**WORK INSTRUCTIONS:**
In the answer, every entry must appear exactly as given.

**STUDY MATERIAL:**
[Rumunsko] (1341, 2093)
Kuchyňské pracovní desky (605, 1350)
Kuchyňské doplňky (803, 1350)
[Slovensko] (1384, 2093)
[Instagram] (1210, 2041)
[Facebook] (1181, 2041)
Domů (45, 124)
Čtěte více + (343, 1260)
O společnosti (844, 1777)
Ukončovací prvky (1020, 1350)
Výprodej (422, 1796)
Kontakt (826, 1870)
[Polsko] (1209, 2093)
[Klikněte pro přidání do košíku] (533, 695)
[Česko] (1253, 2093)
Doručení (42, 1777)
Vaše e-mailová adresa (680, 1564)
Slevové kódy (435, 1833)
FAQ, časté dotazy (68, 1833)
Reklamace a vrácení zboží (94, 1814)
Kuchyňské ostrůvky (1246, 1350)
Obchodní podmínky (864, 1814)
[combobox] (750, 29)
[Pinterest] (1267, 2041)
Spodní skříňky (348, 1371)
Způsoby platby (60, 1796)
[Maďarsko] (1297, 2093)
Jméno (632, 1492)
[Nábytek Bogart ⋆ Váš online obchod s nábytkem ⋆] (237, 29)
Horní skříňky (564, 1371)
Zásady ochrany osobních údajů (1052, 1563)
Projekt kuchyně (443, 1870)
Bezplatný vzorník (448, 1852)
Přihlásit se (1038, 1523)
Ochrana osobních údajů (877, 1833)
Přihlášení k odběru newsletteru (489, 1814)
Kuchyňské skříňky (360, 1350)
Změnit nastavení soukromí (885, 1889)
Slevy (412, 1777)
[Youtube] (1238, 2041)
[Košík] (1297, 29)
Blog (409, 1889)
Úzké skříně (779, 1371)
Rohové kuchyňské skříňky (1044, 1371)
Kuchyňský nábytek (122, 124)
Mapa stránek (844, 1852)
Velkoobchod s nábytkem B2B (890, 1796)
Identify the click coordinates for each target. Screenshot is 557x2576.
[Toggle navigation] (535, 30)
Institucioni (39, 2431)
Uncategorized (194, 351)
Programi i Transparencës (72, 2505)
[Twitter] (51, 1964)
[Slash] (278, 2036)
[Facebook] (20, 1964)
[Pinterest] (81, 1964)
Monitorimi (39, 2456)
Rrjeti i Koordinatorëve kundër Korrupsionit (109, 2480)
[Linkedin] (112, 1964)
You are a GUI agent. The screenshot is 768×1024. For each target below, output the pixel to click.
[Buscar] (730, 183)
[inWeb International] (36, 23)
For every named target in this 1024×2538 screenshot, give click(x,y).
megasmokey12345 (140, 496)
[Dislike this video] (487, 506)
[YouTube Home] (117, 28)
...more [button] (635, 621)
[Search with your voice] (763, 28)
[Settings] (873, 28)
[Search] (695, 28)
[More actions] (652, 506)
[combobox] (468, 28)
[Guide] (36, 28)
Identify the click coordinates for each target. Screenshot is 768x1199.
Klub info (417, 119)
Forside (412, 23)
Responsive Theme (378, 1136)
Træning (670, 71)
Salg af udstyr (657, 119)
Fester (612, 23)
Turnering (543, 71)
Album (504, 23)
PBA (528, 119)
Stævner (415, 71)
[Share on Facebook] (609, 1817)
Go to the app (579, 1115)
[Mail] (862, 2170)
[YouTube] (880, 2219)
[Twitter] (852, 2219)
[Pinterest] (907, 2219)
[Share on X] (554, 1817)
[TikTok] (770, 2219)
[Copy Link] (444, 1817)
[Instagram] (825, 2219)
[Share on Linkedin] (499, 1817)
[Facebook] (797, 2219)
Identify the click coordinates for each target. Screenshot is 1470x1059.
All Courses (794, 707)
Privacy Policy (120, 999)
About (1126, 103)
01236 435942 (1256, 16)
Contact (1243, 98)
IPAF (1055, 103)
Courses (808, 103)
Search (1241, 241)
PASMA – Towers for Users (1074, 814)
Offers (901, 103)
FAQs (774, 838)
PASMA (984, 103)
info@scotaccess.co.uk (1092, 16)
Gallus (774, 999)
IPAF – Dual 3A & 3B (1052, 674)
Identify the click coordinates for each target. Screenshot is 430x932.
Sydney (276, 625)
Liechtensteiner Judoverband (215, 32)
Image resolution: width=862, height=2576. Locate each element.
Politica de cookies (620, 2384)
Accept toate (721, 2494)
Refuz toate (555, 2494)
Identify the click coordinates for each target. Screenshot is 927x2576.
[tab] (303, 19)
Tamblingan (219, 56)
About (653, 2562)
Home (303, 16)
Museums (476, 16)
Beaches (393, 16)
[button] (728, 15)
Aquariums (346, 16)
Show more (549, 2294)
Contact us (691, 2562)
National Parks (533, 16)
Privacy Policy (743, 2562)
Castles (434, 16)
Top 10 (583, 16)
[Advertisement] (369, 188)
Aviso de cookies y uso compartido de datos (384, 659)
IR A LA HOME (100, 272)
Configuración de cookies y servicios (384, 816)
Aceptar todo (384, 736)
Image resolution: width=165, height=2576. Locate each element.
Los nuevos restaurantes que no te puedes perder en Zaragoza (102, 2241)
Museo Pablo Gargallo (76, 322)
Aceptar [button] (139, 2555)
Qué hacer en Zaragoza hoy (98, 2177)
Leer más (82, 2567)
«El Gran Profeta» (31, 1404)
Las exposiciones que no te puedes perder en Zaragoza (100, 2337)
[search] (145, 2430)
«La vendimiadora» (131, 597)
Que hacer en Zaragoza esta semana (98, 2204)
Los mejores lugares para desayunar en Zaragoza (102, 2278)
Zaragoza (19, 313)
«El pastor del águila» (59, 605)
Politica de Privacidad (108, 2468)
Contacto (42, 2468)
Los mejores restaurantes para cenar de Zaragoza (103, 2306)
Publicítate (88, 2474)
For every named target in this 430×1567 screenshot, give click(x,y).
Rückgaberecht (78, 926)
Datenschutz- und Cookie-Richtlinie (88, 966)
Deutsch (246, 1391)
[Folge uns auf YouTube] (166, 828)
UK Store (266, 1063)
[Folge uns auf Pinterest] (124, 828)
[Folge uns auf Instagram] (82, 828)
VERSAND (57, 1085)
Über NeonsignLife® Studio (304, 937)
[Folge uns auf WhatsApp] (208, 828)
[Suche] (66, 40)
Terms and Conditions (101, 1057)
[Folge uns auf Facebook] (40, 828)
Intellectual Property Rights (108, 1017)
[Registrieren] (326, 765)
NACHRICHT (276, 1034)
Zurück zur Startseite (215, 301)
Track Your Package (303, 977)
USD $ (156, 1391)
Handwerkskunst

**WRITTEN ANSWER:**
[Rumunsko] (1341, 2093)
Kuchyňské pracovní desky (605, 1350)
Kuchyňské doplňky (803, 1350)
[Slovensko] (1384, 2093)
[Instagram] (1210, 2041)
[Facebook] (1181, 2041)
Domů (45, 124)
Čtěte více + (343, 1260)
O společnosti (844, 1777)
Ukončovací prvky (1020, 1350)
Výprodej (422, 1796)
Kontakt (826, 1870)
[Polsko] (1209, 2093)
[Klikněte pro přidání do košíku] (533, 695)
[Česko] (1253, 2093)
Doručení (42, 1777)
Vaše e-mailová adresa (680, 1564)
Slevové kódy (435, 1833)
FAQ, časté dotazy (68, 1833)
Reklamace a vrácení zboží (94, 1814)
Kuchyňské ostrůvky (1246, 1350)
Obchodní podmínky (864, 1814)
[combobox] (750, 29)
[Pinterest] (1267, 2041)
Spodní skříňky (348, 1371)
Způsoby platby (60, 1796)
[Maďarsko] (1297, 2093)
Jméno (632, 1492)
[Nábytek Bogart ⋆ Váš online obchod s nábytkem ⋆] (237, 29)
Horní skříňky (564, 1371)
Zásady ochrany osobních údajů (1052, 1563)
Projekt kuchyně (443, 1870)
Bezplatný vzorník (448, 1852)
Přihlásit se (1038, 1523)
Ochrana osobních údajů (877, 1833)
Přihlášení k odběru newsletteru (489, 1814)
Kuchyňské skříňky (360, 1350)
Změnit nastavení soukromí (885, 1889)
Slevy (412, 1777)
[Youtube] (1238, 2041)
[Košík] (1297, 29)
Blog (409, 1889)
Úzké skříně (779, 1371)
Rohové kuchyňské skříňky (1044, 1371)
Kuchyňský nábytek (122, 124)
Mapa stránek (844, 1852)
Velkoobchod s nábytkem B2B (890, 1796)
Identify the click coordinates for each target. Screenshot is 557x2576.
[Toggle navigation] (535, 30)
Institucioni (39, 2431)
Uncategorized (194, 351)
Programi i Transparencës (72, 2505)
[Twitter] (51, 1964)
[Slash] (278, 2036)
[Facebook] (20, 1964)
[Pinterest] (81, 1964)
Monitorimi (39, 2456)
Rrjeti i Koordinatorëve kundër Korrupsionit (109, 2480)
[Linkedin] (112, 1964)
You are a GUI agent. The screenshot is 768×1024. For each target below, output the pixel to click.
[Buscar] (730, 183)
[inWeb International] (36, 23)
For every named target in this 1024×2538 screenshot, give click(x,y).
megasmokey12345 (140, 496)
[Dislike this video] (487, 506)
[YouTube Home] (117, 28)
...more [button] (635, 621)
[Search with your voice] (763, 28)
[Settings] (873, 28)
[Search] (695, 28)
[More actions] (652, 506)
[combobox] (468, 28)
[Guide] (36, 28)
Identify the click coordinates for each target. Screenshot is 768x1199.
Klub info (417, 119)
Forside (412, 23)
Responsive Theme (378, 1136)
Træning (670, 71)
Salg af udstyr (657, 119)
Fester (612, 23)
Turnering (543, 71)
Album (504, 23)
PBA (528, 119)
Stævner (415, 71)
[Share on Facebook] (609, 1817)
Go to the app (579, 1115)
[Mail] (862, 2170)
[YouTube] (880, 2219)
[Twitter] (852, 2219)
[Pinterest] (907, 2219)
[Share on X] (554, 1817)
[TikTok] (770, 2219)
[Copy Link] (444, 1817)
[Instagram] (825, 2219)
[Share on Linkedin] (499, 1817)
[Facebook] (797, 2219)
Identify the click coordinates for each target. Screenshot is 1470x1059.
All Courses (794, 707)
Privacy Policy (120, 999)
About (1126, 103)
01236 435942 (1256, 16)
Contact (1243, 98)
IPAF (1055, 103)
Courses (808, 103)
Search (1241, 241)
PASMA – Towers for Users (1074, 814)
Offers (901, 103)
FAQs (774, 838)
PASMA (984, 103)
info@scotaccess.co.uk (1092, 16)
Gallus (774, 999)
IPAF – Dual 3A & 3B (1052, 674)
Identify the click coordinates for each target. Screenshot is 430x932.
Sydney (276, 625)
Liechtensteiner Judoverband (215, 32)
Image resolution: width=862, height=2576. Locate each element.
Politica de cookies (620, 2384)
Accept toate (721, 2494)
Refuz toate (555, 2494)
Identify the click coordinates for each target. Screenshot is 927x2576.
[tab] (303, 19)
Tamblingan (219, 56)
About (653, 2562)
Home (303, 16)
Museums (476, 16)
Beaches (393, 16)
[button] (728, 15)
Aquariums (346, 16)
Show more (549, 2294)
Contact us (691, 2562)
National Parks (533, 16)
Privacy Policy (743, 2562)
Castles (434, 16)
Top 10 (583, 16)
[Advertisement] (369, 188)
Aviso de cookies y uso compartido de datos (384, 659)
IR A LA HOME (100, 272)
Configuración de cookies y servicios (384, 816)
Aceptar todo (384, 736)
Image resolution: width=165, height=2576. Locate each element.
Los nuevos restaurantes que no te puedes perder en Zaragoza (102, 2241)
Museo Pablo Gargallo (76, 322)
Aceptar [button] (139, 2555)
Qué hacer en Zaragoza hoy (98, 2177)
Leer más (82, 2567)
«El Gran Profeta» (31, 1404)
Las exposiciones que no te puedes perder en Zaragoza (100, 2337)
[search] (145, 2430)
«La vendimiadora» (131, 597)
Que hacer en Zaragoza esta semana (98, 2204)
Los mejores lugares para desayunar en Zaragoza (102, 2278)
Zaragoza (19, 313)
«El pastor del águila» (59, 605)
Politica de Privacidad (108, 2468)
Contacto (42, 2468)
Los mejores restaurantes para cenar de Zaragoza (103, 2306)
Publicítate (88, 2474)
For every named target in this 430×1567 screenshot, give click(x,y).
Rückgaberecht (78, 926)
Datenschutz- und Cookie-Richtlinie (88, 966)
Deutsch (246, 1391)
[Folge uns auf YouTube] (166, 828)
UK Store (266, 1063)
[Folge uns auf Pinterest] (124, 828)
[Folge uns auf Instagram] (82, 828)
VERSAND (57, 1085)
Über NeonsignLife® Studio (304, 937)
[Folge uns auf WhatsApp] (208, 828)
[Suche] (66, 40)
Terms and Conditions (101, 1057)
[Folge uns auf Facebook] (40, 828)
Intellectual Property Rights (108, 1017)
[Registrieren] (326, 765)
NACHRICHT (276, 1034)
Zurück zur Startseite (215, 301)
Track Your Package (303, 977)
USD $ (156, 1391)
Handwerkskunst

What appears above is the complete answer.